La décision d’un traitement anténatal implique une information complète et un consentement éclairé des parents. Les équipes médicales ont suivi la grossesse de manière rapprochée, avec des échographies répétées, des bilans de coagulation et une surveillance obstétricale renforcée. L’objectif était double : contrôler la taille de la tumeur et détecter toute complication materno-fœtale liée au traitement.

Le plan a finalement porté ses fruits : à terme, le bébé, nommé Issa, est né par césarienne programmée le 14 novembre 2025 à la maternité de Hautepierre à Strasbourg. La masse avait diminué de volume, ce qui a permis d’éviter l’intubation néonatale immédiate. Néanmoins, la thrombopénie persistait à la naissance et a nécessité une transfusion plaquettaire, un geste de soutien classique dans ce contexte.

Un résultat encourageant mais prudent

Les cliniciens soulignent que si la stabilisation de la malformation est une excellente nouvelle, il reste nécessaire de poursuivre le suivi et le traitement après la naissance. Le nourrisson a pu rentrer au domicile environ un mois après sa naissance et bénéficie d’un suivi régulier au GHR Mulhouse Sud-Alsace. Il poursuit un traitement par sirolimus et a été confié à une équipe pluridisciplinaire pour surveiller l’évolution de la lésion, l’état hématologique et le développement neurologique et somatique.

À trois mois, selon les médecins qui suivent l’enfant, Issa est un bébé éveillé et souriant : il tient bien sa tête, mange et grandit. La mère rapporte un soulagement important après des semaines d’angoisse et de rendez-vous médicaux. Les professionnels restent toutefois prudents et insistent sur la nécessité d’une surveillance prolongée.

Impacts et perspectives pour la prise en charge anténatale

La mise en oeuvre réussie de ce traitement anténatal pour une tumeur vasculaire agressive ouvre plusieurs perspectives :

  • Élargir les indications possibles du sirolimus en anténatal pour d’autres malformations vasculaires menaçant le pronostic vital du fœtus, sous réserve d’évaluations rigoureuses ;
  • Structurer des protocoles thérapeutiques et de surveillance pour encadrer ces prises en charge innovantes, en insistant sur le consentement parental et l’évaluation des risques maternels ;
  • Renforcer la coordination entre centres de diagnostic prénatal, centres de référence nationaux et équipes néonatales pour partager les retours d’expérience et harmoniser les pratiques ;
  • Conduire des études prospectives et des registres pour recueillir des données sur l’efficacité, la sécurité et les éventuels effets secondaires à court et long terme chez les enfants exposés in utero.

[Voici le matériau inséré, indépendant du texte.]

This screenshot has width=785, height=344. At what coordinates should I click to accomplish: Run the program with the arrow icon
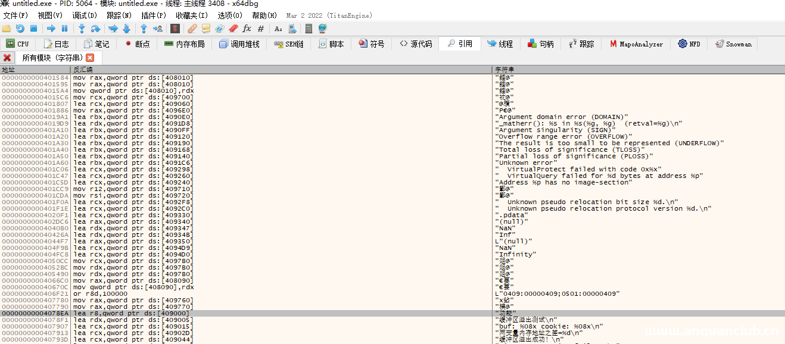pyautogui.click(x=51, y=29)
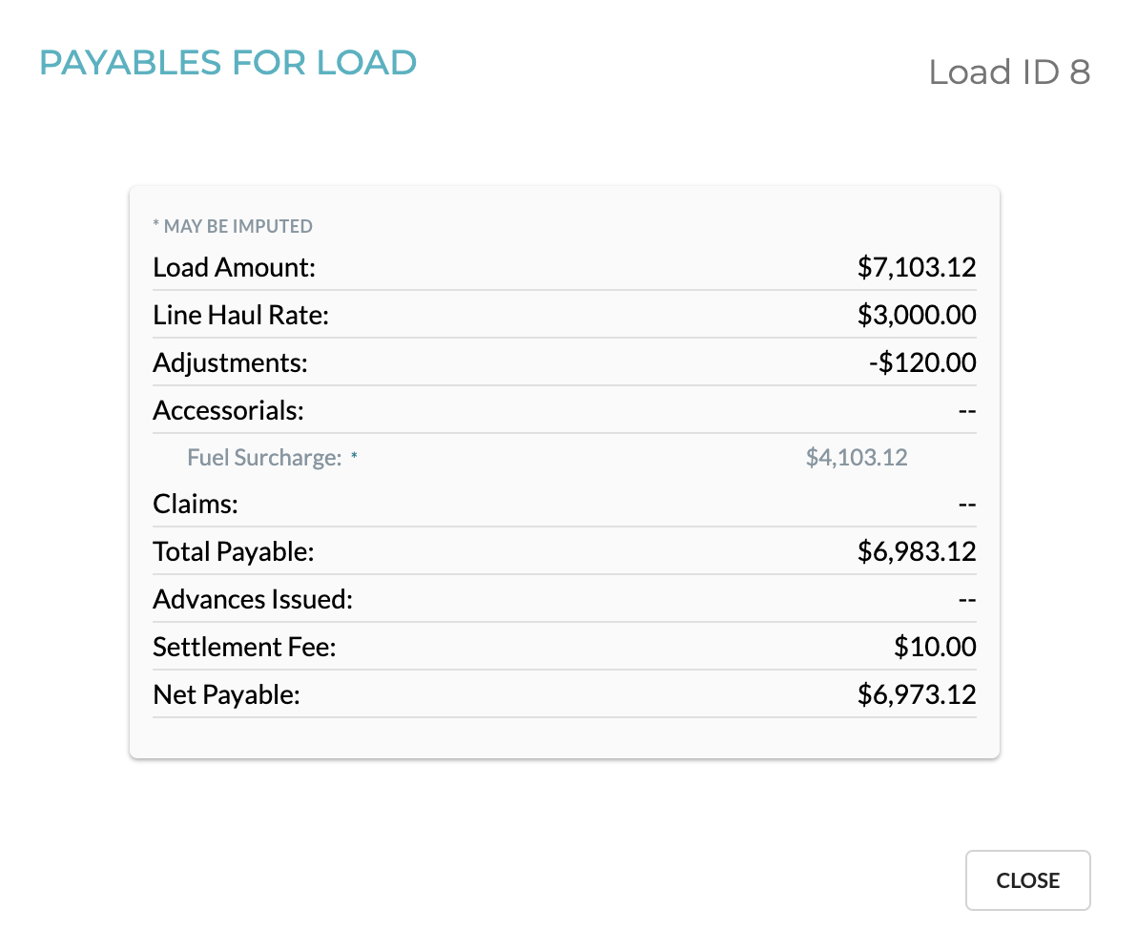The image size is (1137, 950).
Task: Click the $10.00 settlement fee value
Action: point(935,647)
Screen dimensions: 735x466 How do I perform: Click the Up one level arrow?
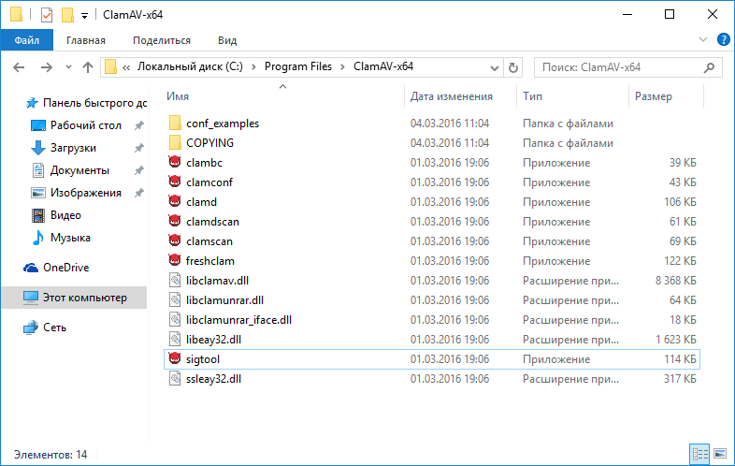coord(88,67)
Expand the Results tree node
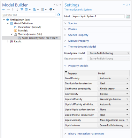The image size is (132, 138). [x=8, y=41]
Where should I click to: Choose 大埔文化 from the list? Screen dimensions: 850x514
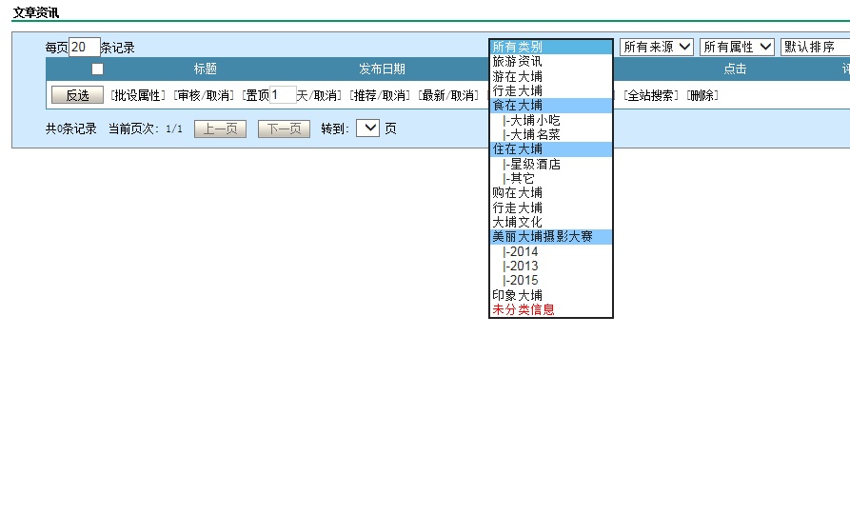pos(518,222)

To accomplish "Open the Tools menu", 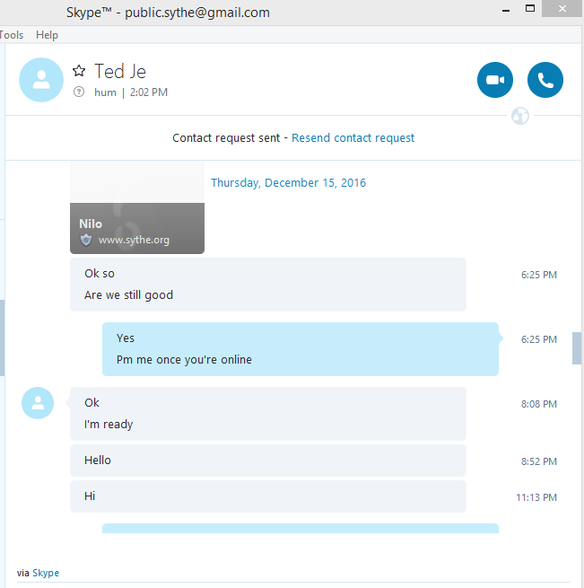I will pos(12,35).
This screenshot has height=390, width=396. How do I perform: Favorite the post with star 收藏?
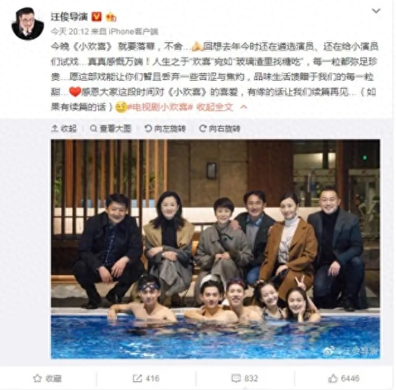point(47,379)
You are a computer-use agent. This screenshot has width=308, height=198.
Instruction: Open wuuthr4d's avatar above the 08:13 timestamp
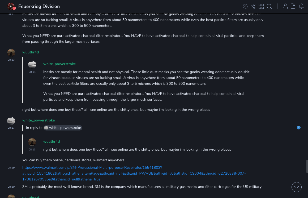pyautogui.click(x=11, y=53)
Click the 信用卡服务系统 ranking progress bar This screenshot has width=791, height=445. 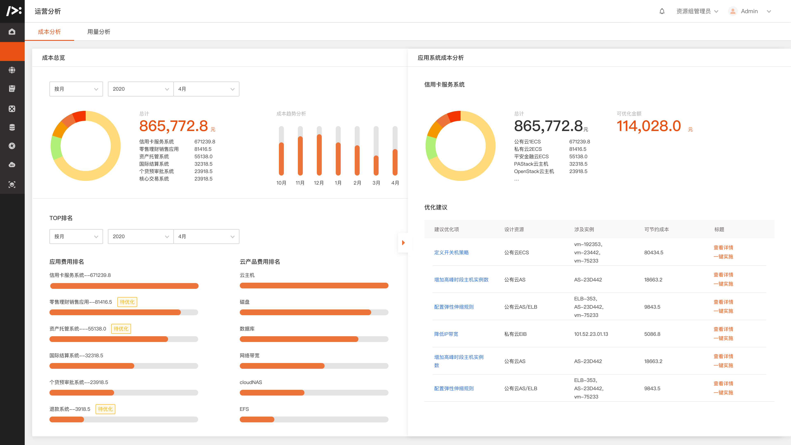coord(124,286)
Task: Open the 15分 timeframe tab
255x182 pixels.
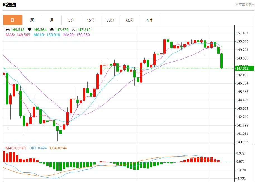Action: [91, 20]
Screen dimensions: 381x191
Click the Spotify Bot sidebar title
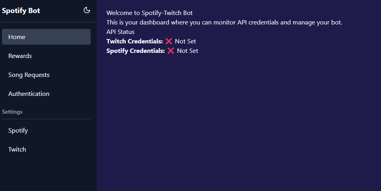point(21,11)

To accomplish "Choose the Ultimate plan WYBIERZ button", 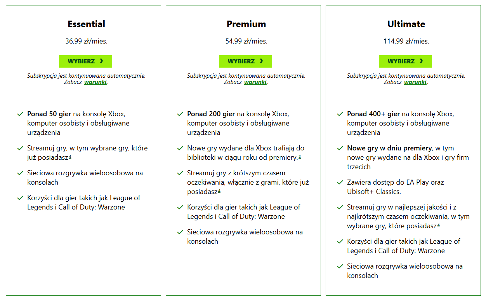I will 405,61.
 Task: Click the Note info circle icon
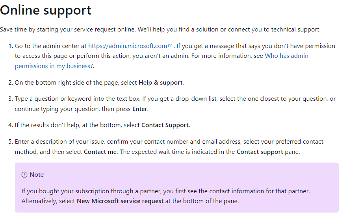(x=24, y=175)
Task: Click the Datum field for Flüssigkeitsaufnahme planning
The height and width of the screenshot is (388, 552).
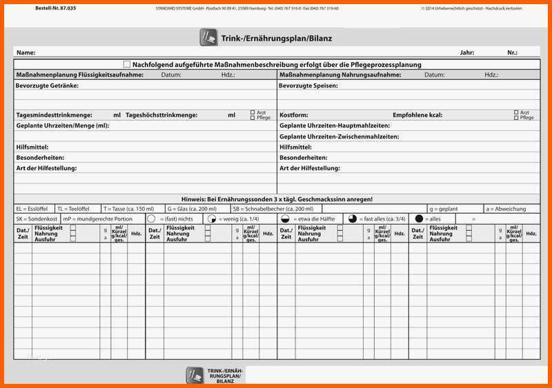Action: point(200,74)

Risques et enjeux éthiques

Toute thérapeutique anténatale soulève des questions éthiques et médicales complexes. Le bénéfice attendu pour le fœtus doit être mis en balance avec les risques potentiels pour la mère et pour l’enfant exposé in utero. Les effets à long terme d’une exposition prénatale au sirolimus restent insuffisamment documentés, d’où l’importance d’un consentement éclairé et d’un suivi pédiatrique longitudinal.

La coordination entre Mulhouse, Strasbourg et Lyon

Ce succès est le fruit d’une étroite collaboration entre plusieurs structures : la maternité de Mulhouse, le Centre pluridisciplinaire de diagnostic prénatal des Hôpitaux universitaires de Strasbourg et le Centre de référence des anomalies vasculaires superficielles des Hospices civils de Lyon. Les échanges rapides entre spécialistes ont permis d’élaborer une stratégie thérapeutique adaptée au cas, démontrant l’importance d’un maillage territorial des compétences pour les pathologies rares.

Conclusion

La prise en charge d’Issa illustre une avancée médicale importante : l’utilisation anténatale du sirolimus pour contrôler une tumeur vasculaire mortelle potentielle. Si ce cas fournit un signal prometteur, il appelle à la prudence et à la recherche. Des protocoles standardisés, des études et un suivi à long terme sont nécessaires avant de généraliser cette approche. Pour les parents et les équipes médicales impliquées, cette réussite reste cependant une victoire précieuse, qui rappelle combien l’innovation et la coopération peuvent transformer un pronostic initialement sombre en un espoir concret.

Remarque : ce texte restitue les informations communiquées par les équipes médicales impliquées et souligne la nécessité d’une évaluation continue des traitements anténatals innovants.